I don't have anything to add to this, except to express my relief that the Permanent Secretary to H M Treasury (UK) said what needed to be said, especially given the dreadful experience of the Eurozone currency union (which is not over yet in my opinion), and that Canadians should read it. (H/T David Smith).
"Currency unions between sovereign states are fraught with difficulty. They
require extraordinary commitment, and a genuine desire to see closer union
between the peoples involved. As the Treasury paper points out, the great
thing about the sterling union between Scotland, Wales, Northern Ireland and
England is that it has all the necessary ingredients: political union, economic
integration and consent. What worries me about the Scottish Government’s
putative currency union is that it would take place against the background of a
weakening union between the two countries, running counter to the direction
of travel in the eurozone.
I would advise strongly against a currency union as currently advocated, if
Scotland were to vote for independence. Why?
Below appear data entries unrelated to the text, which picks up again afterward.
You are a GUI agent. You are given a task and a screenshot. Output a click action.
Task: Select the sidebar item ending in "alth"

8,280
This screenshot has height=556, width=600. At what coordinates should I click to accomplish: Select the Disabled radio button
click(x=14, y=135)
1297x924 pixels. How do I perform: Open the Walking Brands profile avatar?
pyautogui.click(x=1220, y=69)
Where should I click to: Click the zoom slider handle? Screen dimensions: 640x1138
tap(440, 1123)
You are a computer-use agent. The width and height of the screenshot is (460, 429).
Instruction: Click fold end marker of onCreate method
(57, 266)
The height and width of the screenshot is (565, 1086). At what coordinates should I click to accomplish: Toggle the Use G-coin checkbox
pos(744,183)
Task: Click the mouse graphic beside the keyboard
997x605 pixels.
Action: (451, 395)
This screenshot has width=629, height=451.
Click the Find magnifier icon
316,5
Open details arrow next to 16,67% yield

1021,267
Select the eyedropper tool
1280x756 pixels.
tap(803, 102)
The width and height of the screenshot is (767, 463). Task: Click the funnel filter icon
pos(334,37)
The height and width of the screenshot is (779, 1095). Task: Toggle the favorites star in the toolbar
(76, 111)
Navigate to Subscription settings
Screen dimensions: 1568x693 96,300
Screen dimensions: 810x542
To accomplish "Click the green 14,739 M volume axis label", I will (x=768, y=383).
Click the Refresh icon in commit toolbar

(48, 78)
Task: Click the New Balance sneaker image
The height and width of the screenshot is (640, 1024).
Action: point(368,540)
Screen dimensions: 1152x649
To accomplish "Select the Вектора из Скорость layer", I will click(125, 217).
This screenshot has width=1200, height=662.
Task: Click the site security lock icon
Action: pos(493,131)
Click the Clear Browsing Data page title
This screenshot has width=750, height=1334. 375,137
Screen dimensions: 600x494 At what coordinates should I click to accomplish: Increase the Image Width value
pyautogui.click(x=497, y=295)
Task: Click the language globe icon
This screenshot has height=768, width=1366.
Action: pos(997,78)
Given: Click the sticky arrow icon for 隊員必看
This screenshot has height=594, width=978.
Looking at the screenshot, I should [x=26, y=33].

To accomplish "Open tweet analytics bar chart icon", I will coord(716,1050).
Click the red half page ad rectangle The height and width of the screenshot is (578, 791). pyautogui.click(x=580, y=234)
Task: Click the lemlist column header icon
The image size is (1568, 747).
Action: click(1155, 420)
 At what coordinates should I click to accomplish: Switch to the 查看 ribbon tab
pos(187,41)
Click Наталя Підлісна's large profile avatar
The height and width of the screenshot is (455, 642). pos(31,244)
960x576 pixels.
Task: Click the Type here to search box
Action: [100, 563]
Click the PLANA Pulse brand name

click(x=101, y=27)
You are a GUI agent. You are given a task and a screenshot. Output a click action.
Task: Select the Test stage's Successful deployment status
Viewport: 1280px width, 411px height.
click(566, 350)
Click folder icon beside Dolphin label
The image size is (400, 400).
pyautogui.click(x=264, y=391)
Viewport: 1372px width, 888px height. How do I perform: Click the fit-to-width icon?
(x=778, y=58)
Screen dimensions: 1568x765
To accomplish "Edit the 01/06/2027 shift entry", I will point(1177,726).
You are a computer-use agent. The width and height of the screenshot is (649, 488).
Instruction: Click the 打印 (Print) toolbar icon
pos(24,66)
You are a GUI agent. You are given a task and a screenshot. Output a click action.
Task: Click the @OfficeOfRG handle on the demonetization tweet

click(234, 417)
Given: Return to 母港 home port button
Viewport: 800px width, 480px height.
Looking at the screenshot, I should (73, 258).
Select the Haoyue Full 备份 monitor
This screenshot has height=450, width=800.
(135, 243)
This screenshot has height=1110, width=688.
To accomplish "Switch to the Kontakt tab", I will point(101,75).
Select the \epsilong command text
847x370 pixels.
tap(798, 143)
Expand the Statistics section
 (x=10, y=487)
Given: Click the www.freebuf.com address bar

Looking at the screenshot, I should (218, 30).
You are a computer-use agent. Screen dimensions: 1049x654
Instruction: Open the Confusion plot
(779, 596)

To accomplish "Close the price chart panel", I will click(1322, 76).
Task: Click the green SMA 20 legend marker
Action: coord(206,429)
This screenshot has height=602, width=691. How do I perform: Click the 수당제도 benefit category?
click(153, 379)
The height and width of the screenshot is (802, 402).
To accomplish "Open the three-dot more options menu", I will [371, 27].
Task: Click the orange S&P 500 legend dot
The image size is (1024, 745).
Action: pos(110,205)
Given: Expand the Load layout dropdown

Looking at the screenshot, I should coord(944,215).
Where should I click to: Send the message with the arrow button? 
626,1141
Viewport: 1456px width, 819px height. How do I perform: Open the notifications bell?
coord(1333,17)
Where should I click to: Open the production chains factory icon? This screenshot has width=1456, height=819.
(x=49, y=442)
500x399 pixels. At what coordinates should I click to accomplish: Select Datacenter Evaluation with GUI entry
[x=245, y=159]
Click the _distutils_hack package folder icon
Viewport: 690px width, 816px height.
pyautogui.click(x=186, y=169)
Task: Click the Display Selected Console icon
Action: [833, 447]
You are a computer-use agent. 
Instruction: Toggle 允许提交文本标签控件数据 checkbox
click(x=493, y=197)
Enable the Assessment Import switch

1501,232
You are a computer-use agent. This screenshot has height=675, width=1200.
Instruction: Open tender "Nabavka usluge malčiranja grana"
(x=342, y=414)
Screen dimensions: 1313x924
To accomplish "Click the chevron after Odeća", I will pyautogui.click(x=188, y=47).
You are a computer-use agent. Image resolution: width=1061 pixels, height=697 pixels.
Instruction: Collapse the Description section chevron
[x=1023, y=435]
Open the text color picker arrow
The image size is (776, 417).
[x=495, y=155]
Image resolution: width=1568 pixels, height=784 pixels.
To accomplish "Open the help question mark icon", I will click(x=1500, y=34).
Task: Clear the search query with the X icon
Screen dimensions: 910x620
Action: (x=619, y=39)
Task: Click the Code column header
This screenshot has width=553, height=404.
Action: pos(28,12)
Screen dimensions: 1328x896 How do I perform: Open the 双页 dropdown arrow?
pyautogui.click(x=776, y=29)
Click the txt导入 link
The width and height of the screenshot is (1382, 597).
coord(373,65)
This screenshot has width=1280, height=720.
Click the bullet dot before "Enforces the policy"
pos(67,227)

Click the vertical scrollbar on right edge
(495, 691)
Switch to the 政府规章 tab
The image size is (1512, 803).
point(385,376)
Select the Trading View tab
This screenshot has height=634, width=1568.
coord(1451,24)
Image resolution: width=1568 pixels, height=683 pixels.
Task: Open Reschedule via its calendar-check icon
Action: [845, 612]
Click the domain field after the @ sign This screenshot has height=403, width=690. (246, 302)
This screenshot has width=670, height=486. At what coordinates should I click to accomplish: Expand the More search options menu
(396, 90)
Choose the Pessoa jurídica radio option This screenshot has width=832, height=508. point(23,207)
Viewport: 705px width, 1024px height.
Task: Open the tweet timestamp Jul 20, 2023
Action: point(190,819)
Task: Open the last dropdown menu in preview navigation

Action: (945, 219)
First, the Scottish Government is still leaving the option open of moving to a
different currency option in the longer term. Successful currency unions are
based on the near universal belief that they are irreversible. Imagine what
would have happened to Greece two years ago if they had said they were
contemplating reverting to the Drachma.
Secondly, Scotland’s banking sector is far too big in relation to its national
income, which means that there is a very real risk that the continuing UK
would end up bearing most of the liquidity and solvency risk which it creates.
Thirdly, there is the problem of asymmetry. The continuing UK would be at
risk of providing taxpayer support to the Scottish financial sector and
sovereign. An independent Scottish state would not face the same risk as
it is inconceivable that a small economy could bail-out an economy nearly ten
times its size. This asymmetry could only cause continuing UK problems unless
Scotland is prepared to cede substantially more sovereignty on monetary and
fiscal matters than any advocates of independence are currently
contemplating.
Finally, Treasury analysis suggests that fiscal policy in Scotland and the rest of
UK would become increasingly misaligned in the medium term. Of course, if
the Scottish Government had demonstrated a strong commitment to a
rigorous fiscal policy in recent months, it might be possible to discount this.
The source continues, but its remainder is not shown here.